A multiphase cubic MARS method for fourth- and higher-order interface tracking of two or more materials with arbitrary topology and geometry

TL;DR

This paper introduces a multiphase cubic MARS method for accurately tracking complex interfaces among multiple materials in 2D, with high-order accuracy and adaptive marker distribution.

Contribution

It presents a novel multiphase cubic MARS approach that handles arbitrary topology and geometry with high accuracy and efficiency, surpassing existing methods.

Findings

Achieves fourth-, sixth-, and eighth-order accuracy in space and time.

Handles all types of junctions with ease, unlike VOF and level-set methods.

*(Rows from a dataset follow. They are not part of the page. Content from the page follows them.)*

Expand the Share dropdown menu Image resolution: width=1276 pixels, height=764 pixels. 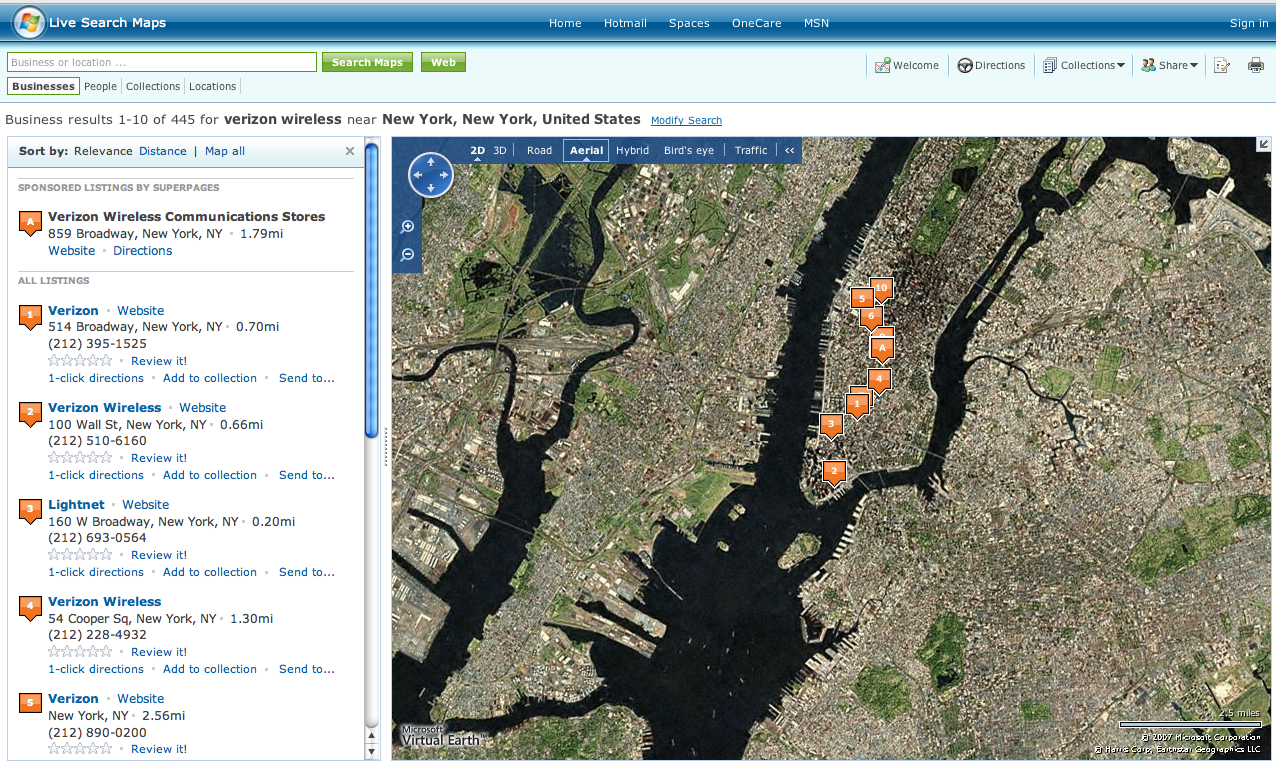1170,65
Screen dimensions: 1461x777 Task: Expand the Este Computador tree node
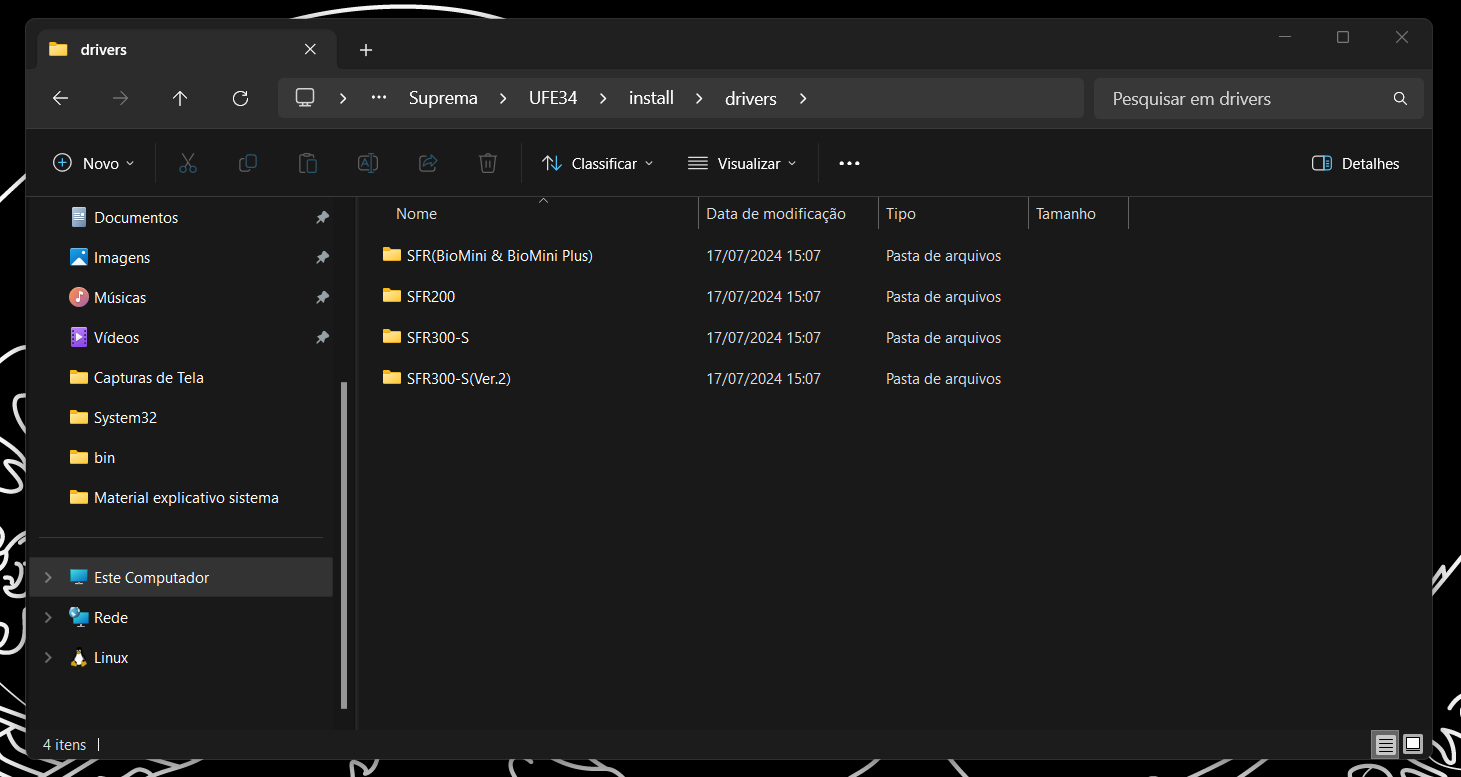(x=48, y=578)
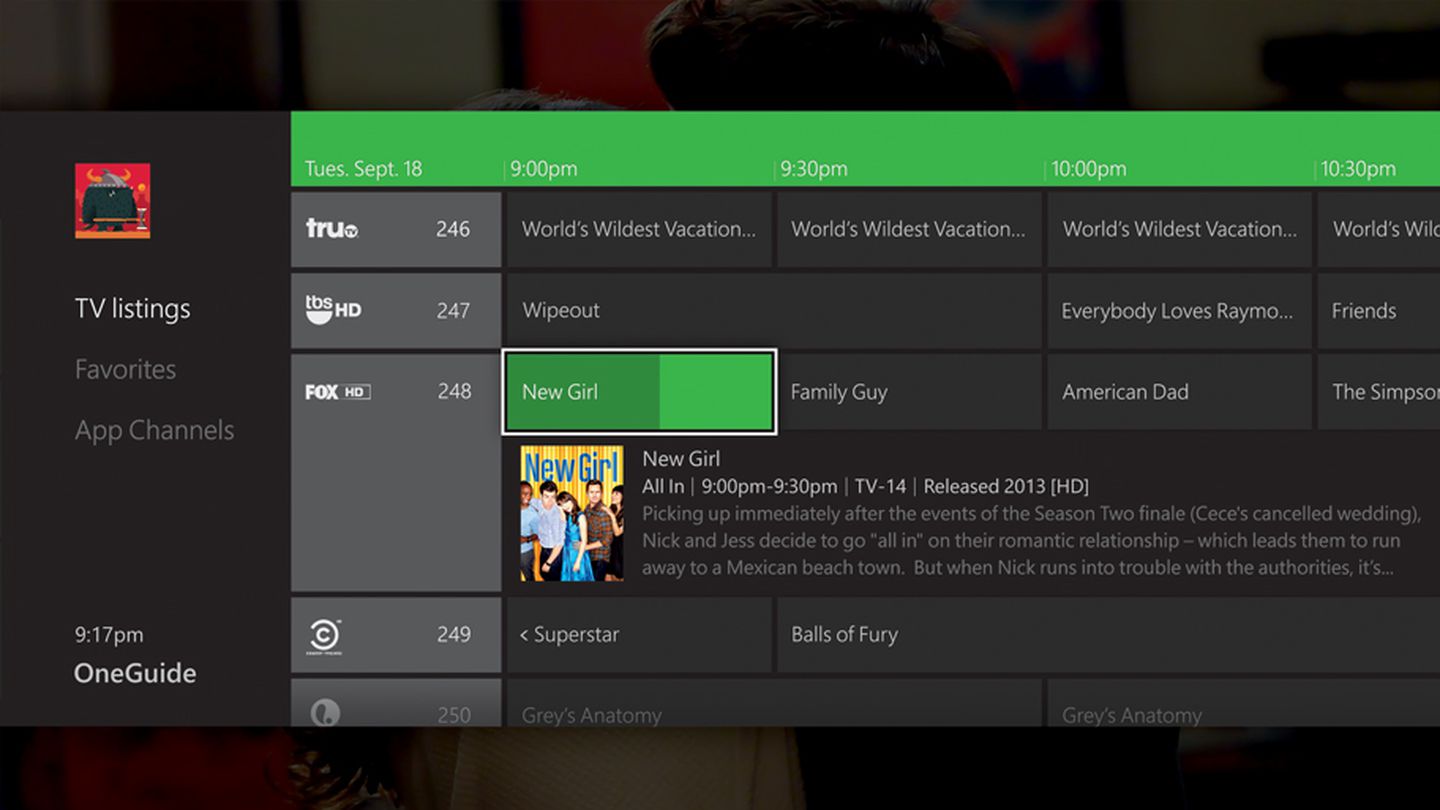
Task: Switch to Favorites in the sidebar
Action: click(125, 369)
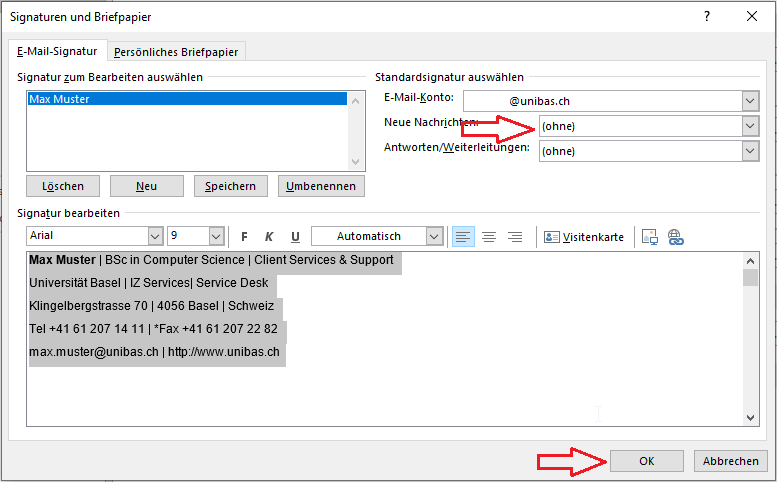Viewport: 777px width, 482px height.
Task: Toggle underline formatting button
Action: tap(294, 237)
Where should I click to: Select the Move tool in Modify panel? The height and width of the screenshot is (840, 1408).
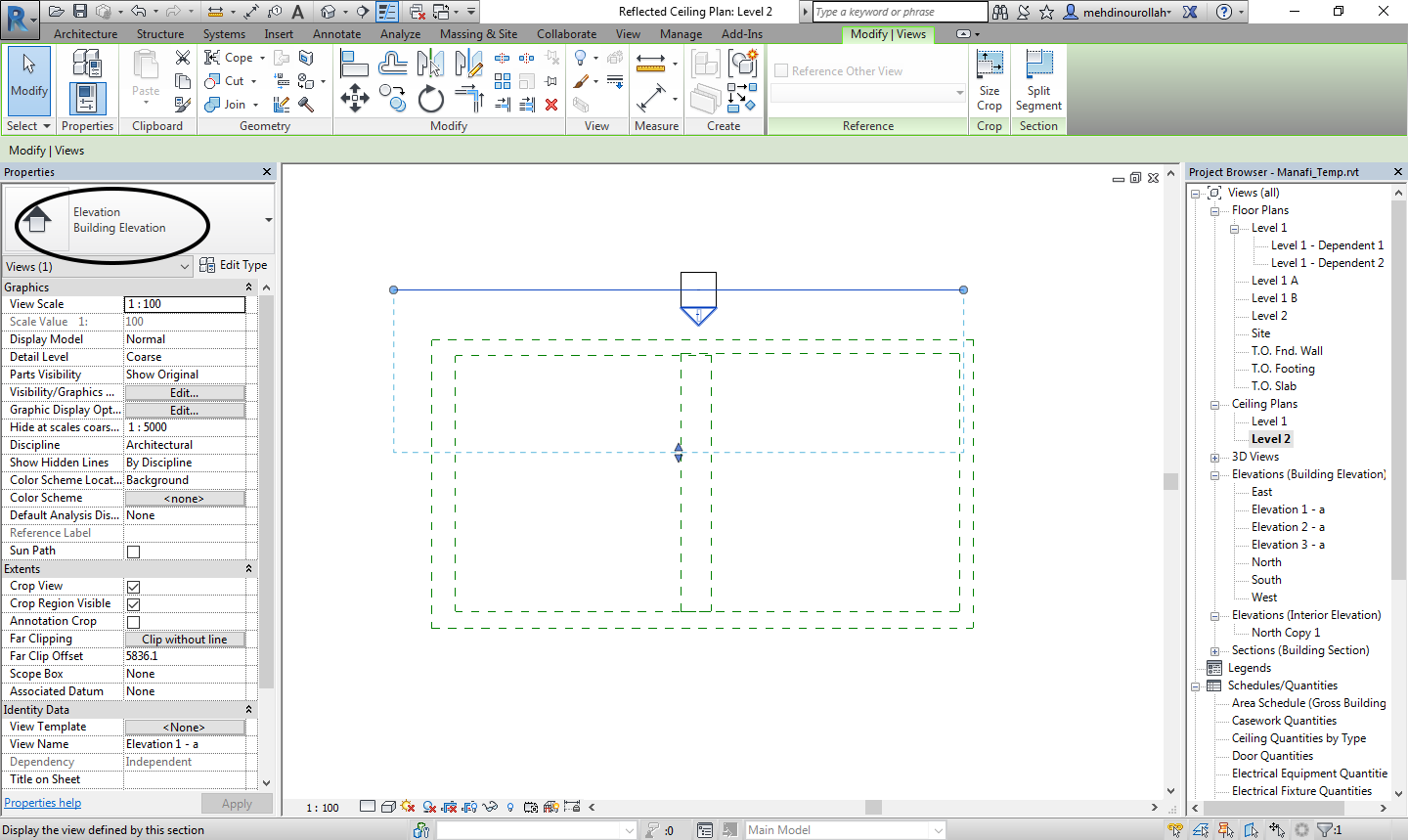[354, 99]
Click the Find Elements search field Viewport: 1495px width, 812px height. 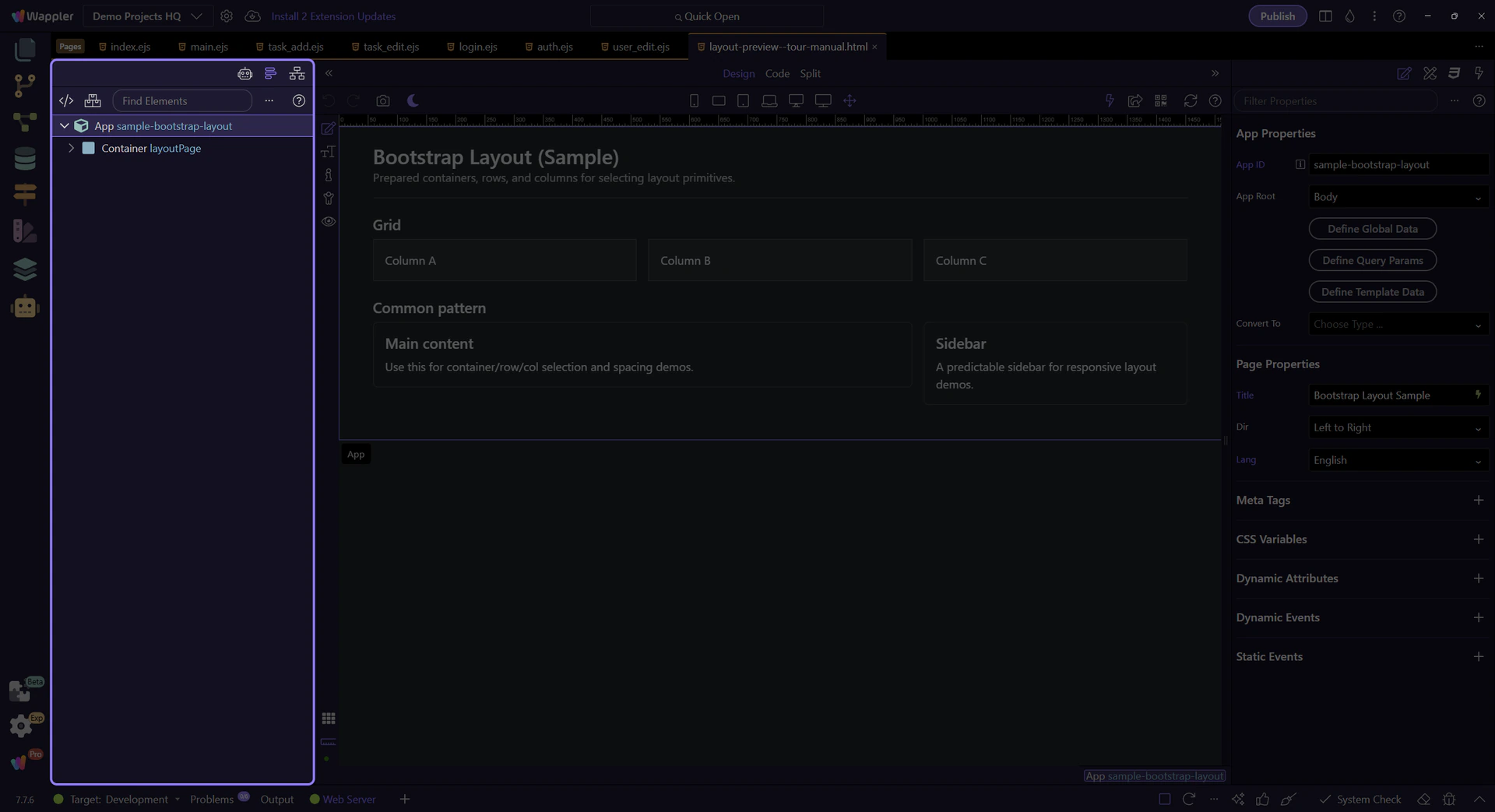click(x=182, y=101)
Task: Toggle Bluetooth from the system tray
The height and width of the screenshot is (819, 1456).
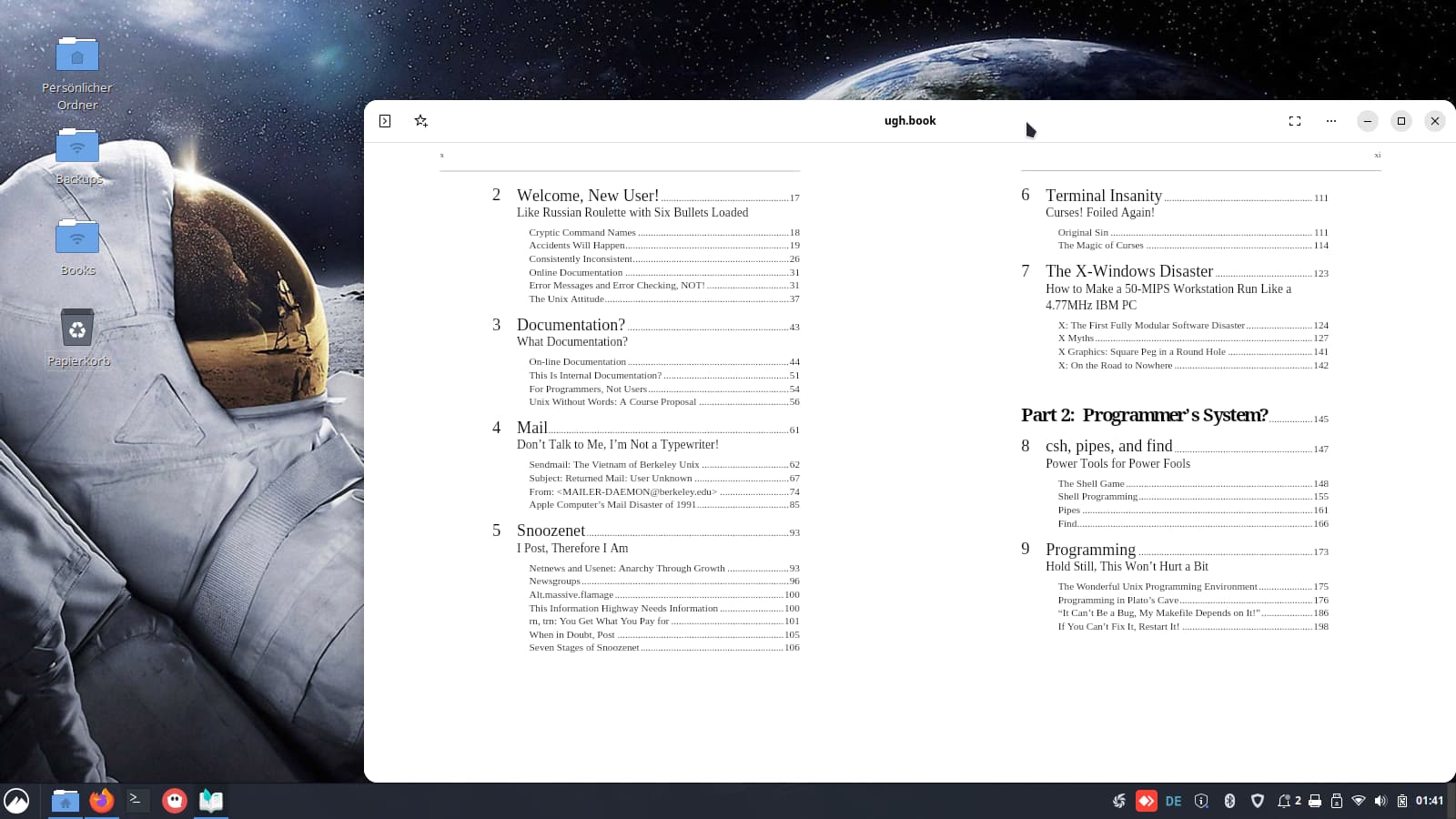Action: (1229, 801)
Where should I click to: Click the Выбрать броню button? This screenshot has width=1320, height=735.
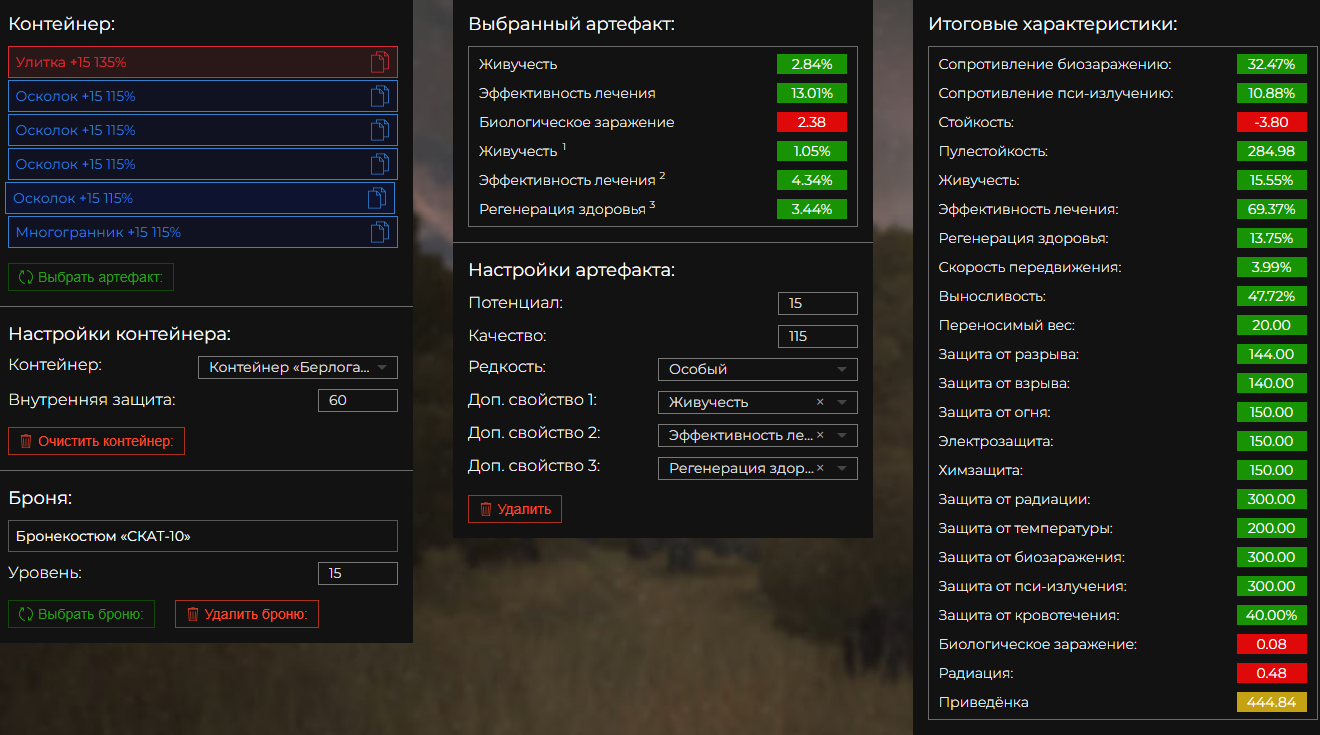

Demonstrates superior accuracy, efficiency, and versatility in benchmark tests.

Abstract

For interface tracking of an arbitrary number of materials in two dimensions, we propose a multiphase cubic MARS method that (a) represents the topology and geometry of the interface via graphs, cycles, and cubic splines, (b) applies to any number of materials with arbitrarily complex topology and geometry, (c) maintains an $(r,h)$-regularity of the interface so that the distance between any pair of adjacent markers is within a user-specified range, (d) distributes the markers adaptively along the interface so that arcs with high curvature are resolved by densely populated markers, and (e) achieves fourth-, sixth-, and eighth-order accuracy both in time and in space.} In particular, all possible types of junctions, which pose challenges to VOF methods and level-set methods, are handled with ease. Results of a variety of benchmark tests confirm the analysis and demonstrate the superior accuracy, efficiency, and versatility of the proposed method.